- **Your instructions**
The material below contains a line with "This screenshot has width=454, height=332." and a line with "Screen dimensions: 1217x654". Copy exactly those two lines and all lines between them.

- **Exercise materials**
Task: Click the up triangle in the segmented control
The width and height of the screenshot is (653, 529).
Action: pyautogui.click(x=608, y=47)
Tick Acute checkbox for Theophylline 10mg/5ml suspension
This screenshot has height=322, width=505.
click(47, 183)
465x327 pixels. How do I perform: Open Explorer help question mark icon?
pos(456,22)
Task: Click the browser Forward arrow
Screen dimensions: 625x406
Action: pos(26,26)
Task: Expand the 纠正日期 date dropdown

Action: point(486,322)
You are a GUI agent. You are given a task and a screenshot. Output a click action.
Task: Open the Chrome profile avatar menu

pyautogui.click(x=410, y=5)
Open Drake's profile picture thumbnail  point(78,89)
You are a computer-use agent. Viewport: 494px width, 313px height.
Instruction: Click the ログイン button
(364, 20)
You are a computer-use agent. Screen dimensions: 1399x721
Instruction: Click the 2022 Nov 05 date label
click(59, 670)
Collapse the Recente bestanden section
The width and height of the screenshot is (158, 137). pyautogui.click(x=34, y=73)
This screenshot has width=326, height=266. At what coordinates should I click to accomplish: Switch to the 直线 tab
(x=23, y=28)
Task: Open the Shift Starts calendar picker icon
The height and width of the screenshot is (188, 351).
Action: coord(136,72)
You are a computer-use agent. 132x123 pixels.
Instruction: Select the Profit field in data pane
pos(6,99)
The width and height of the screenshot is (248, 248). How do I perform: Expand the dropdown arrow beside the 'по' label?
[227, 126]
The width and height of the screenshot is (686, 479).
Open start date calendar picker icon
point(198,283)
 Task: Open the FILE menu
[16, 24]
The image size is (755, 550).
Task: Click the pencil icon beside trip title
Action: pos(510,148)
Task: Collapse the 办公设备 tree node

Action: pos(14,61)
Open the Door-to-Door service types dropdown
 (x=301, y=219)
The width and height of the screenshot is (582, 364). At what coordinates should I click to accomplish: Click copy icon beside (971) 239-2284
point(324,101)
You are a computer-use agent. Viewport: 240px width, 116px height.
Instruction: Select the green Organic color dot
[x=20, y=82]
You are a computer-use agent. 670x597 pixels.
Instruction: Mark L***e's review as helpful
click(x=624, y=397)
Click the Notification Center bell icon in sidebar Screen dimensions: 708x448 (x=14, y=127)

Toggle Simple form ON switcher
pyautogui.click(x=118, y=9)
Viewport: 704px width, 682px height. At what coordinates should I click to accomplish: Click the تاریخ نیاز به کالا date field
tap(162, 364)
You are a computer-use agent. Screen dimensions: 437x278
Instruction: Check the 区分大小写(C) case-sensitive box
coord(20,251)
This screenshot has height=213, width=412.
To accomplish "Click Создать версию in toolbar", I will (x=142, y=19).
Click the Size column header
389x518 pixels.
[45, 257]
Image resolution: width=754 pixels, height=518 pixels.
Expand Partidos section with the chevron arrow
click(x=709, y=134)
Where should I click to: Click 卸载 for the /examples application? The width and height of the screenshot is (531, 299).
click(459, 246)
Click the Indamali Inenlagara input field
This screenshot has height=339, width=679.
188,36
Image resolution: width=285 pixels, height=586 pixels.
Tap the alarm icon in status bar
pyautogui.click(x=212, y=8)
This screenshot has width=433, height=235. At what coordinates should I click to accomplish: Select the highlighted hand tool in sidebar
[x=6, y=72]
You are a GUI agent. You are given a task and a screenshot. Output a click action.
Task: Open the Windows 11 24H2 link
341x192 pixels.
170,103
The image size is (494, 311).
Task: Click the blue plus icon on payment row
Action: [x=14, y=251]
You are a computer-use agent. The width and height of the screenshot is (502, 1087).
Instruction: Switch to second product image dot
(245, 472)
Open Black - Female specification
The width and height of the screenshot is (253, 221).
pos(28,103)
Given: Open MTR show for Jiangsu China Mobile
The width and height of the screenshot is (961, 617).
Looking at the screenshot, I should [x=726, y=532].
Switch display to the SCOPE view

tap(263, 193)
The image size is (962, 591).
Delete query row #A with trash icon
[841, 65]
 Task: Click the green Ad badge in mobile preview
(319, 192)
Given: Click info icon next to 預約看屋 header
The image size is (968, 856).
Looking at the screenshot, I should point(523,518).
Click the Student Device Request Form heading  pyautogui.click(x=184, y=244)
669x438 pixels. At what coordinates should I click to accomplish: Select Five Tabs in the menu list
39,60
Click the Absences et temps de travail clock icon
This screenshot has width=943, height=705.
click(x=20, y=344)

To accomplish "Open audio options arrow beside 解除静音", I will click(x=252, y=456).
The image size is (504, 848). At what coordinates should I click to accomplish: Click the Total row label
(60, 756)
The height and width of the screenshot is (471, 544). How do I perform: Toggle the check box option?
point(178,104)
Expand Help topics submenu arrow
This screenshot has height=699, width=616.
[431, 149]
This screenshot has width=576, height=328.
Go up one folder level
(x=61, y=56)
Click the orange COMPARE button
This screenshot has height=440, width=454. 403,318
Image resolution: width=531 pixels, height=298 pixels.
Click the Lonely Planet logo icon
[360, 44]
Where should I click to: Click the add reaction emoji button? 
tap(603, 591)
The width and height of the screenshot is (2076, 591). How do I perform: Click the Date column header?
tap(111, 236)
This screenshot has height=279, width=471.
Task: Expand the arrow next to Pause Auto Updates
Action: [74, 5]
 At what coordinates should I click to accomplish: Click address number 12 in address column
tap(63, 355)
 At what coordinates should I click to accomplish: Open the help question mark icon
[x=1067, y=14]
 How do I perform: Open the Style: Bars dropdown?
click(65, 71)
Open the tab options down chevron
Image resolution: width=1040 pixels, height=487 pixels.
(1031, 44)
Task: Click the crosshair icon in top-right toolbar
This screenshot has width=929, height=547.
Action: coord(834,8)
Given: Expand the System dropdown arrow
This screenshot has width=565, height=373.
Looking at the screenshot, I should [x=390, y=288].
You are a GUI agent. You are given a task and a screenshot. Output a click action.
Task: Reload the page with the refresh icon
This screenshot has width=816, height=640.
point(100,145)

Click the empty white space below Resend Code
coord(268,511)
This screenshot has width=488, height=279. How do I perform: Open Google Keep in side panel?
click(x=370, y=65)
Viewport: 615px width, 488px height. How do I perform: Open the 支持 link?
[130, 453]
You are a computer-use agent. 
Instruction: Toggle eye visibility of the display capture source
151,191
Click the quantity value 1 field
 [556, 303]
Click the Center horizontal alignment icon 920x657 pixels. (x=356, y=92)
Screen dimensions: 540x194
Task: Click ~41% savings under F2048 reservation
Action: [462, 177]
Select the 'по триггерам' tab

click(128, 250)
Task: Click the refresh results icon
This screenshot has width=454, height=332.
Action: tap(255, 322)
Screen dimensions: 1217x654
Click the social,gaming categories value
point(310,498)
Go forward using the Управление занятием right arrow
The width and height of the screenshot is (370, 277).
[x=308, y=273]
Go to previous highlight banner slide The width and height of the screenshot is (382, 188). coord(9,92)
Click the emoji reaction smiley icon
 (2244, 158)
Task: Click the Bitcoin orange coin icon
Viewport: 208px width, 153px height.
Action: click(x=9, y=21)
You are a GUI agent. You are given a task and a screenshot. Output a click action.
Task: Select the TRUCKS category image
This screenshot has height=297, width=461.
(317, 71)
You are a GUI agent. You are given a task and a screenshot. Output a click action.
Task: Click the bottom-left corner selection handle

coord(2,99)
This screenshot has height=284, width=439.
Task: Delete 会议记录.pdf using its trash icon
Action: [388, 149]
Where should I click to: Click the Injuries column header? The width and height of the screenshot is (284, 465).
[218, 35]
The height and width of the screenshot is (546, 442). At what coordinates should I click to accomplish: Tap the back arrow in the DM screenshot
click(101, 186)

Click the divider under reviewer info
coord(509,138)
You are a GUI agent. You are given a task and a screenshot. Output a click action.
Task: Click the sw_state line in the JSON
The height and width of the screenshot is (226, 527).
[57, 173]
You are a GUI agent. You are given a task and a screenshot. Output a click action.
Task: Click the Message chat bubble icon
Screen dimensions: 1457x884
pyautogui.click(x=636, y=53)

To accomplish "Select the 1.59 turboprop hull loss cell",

- **Task solution**
This screenshot has width=454, height=332.
Action: tap(255, 322)
Screen dimensions: 1217x654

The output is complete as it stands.